Thursday, September 25, 2008

critical reading in critical condition

The older I get, the longer it takes me to get through a stack of papers, be it for feedback or grading or both. I don't know what happened to my grad school days, when I used to rise early on a Saturday morning, drive to Uncle Jon's coffeeshop, and park myself in one of the comfy corner chairs with my vanilla chai, choc chip muffin, and stack of papers. I'd zip through 10-15 until noon. (I may be exaggerating. I seem to recall spending 20 minutes per paper in the early days, although I think by the end of my TA days, I'd gotten it down to 10. These days I'm averaging about 15) Then I'd hit whatever academic reading I was assigned for my own courses.

No mas.

I'm lucky to get through ten in a day now. A whole day, with breaks in between. Again, ten is the high point. Sometimes five is the goal.

And yet, I can get through two chapters of a book no problem. Of course, pleasure reading and critical reading are two very different cognitive functions, as I frequently tell my students. But I also tell them that reading is reading. It may be just my low-volume-high-content thing kicking in for me, the volume decreasing as my chronological age increases. It's certainly not disinterest or disdain.

What's fascinating is the disdain for reading they've developed thanks to their educational upbringing, and I don't blame them one bit. What some of them have described (and sure, they might be biased, but I'm willing to give them the benefit of the doubt), as indicated by the language they've used ("forced," "drilled," "shoved down our throats," "tortured," etc.), shows that there's a problem not only with the way students are being taught to read and about literature, but also, and more seriously, with the attitude and manner in which students are exposed to reading. I don't get on the bandwagon of blaming the teacher -- I think many of them are yearning to pass on their own passions for reading -- but something is very wrong with the system.
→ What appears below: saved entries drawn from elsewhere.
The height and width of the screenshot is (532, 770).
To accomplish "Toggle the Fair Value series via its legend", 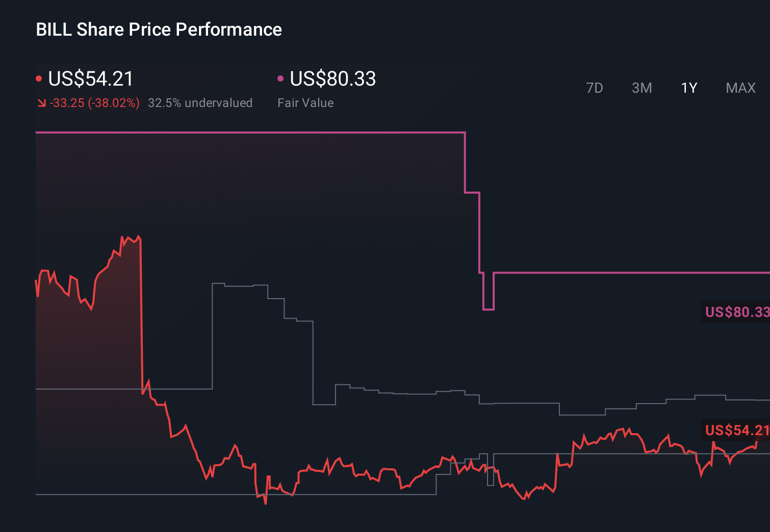I will point(332,79).
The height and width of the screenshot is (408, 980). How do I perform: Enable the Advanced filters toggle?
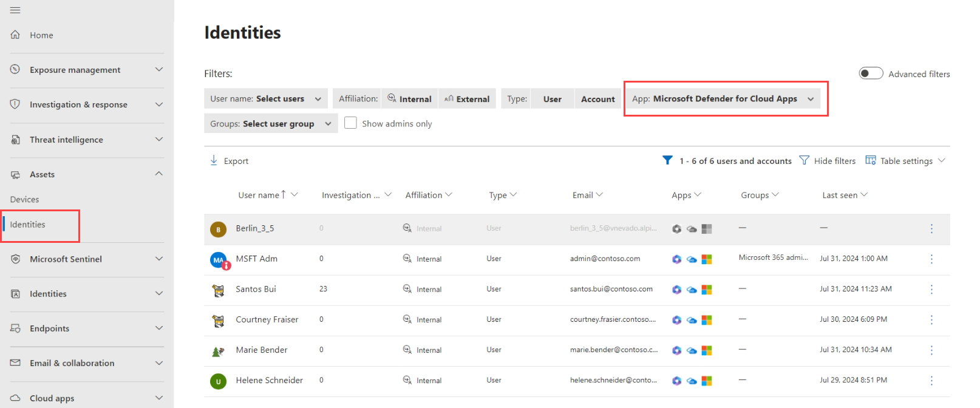pos(871,73)
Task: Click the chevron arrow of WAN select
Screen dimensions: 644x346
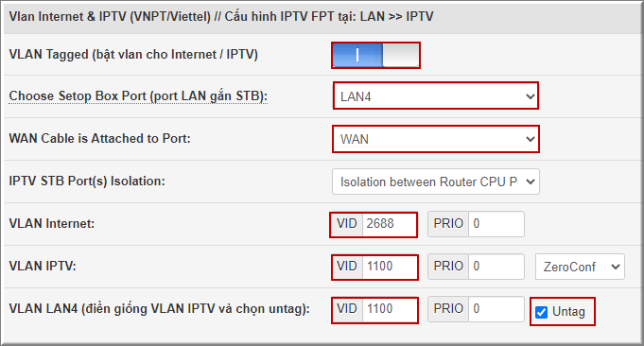Action: pos(530,140)
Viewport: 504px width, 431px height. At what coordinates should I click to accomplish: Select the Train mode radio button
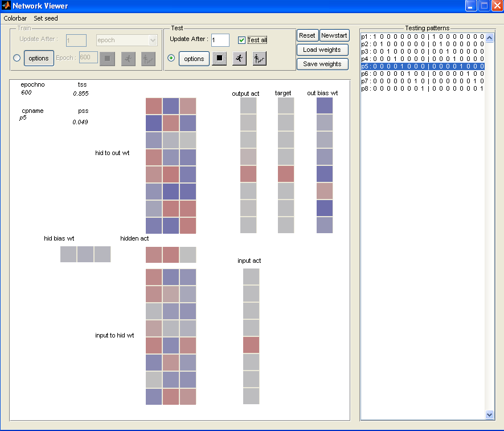pos(17,58)
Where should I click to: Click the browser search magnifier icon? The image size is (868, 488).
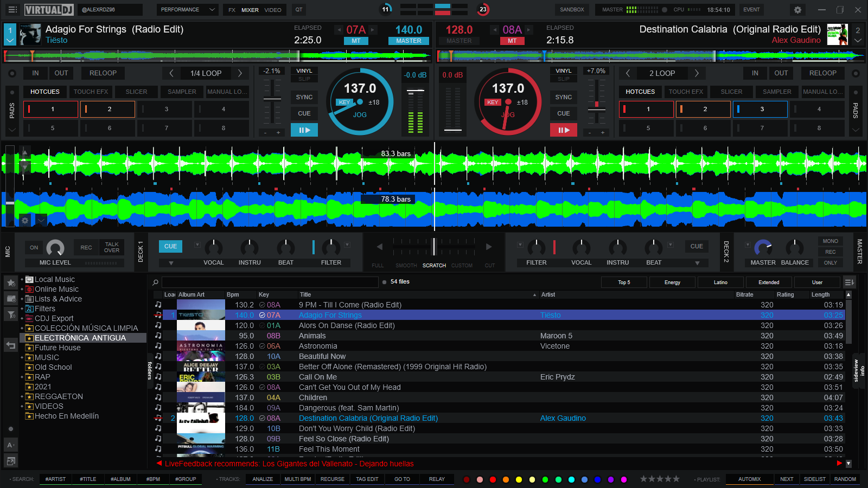156,282
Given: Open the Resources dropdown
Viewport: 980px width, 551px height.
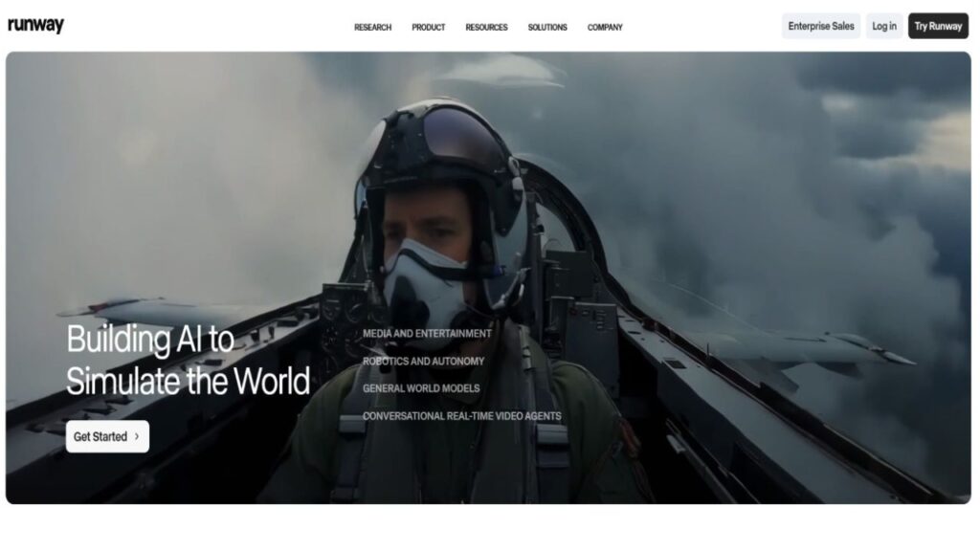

Ditto for writing. And again, I'm not getting on the bandwagon of "students can't even write a complete sentence" (hell, I'm willing to bet my salary that some members of Congress, from both parties, can't do it either). I'm not convinced that the problem.

I'm sorry that Kairos has become so political these last few posts. My work is spilling over onto this blog. So are the times we live in. But I'm convinced that we're in this crisis (and not just economic) not only because of greed and all the other 10-second sound-bite excuses, but because we're producing generations that are not reading and writing enough, partly because they don't know how, but more so because they don't want to. And I'm wondering what I can do to change that, if what little I'm doing now is making a difference.

On that note, I must get off my soapbox and tackle the final eight papers awaiting a grade. I'm hoping to do at least four w/in the next hour. I sure do miss Uncle Jon's vanilla chai.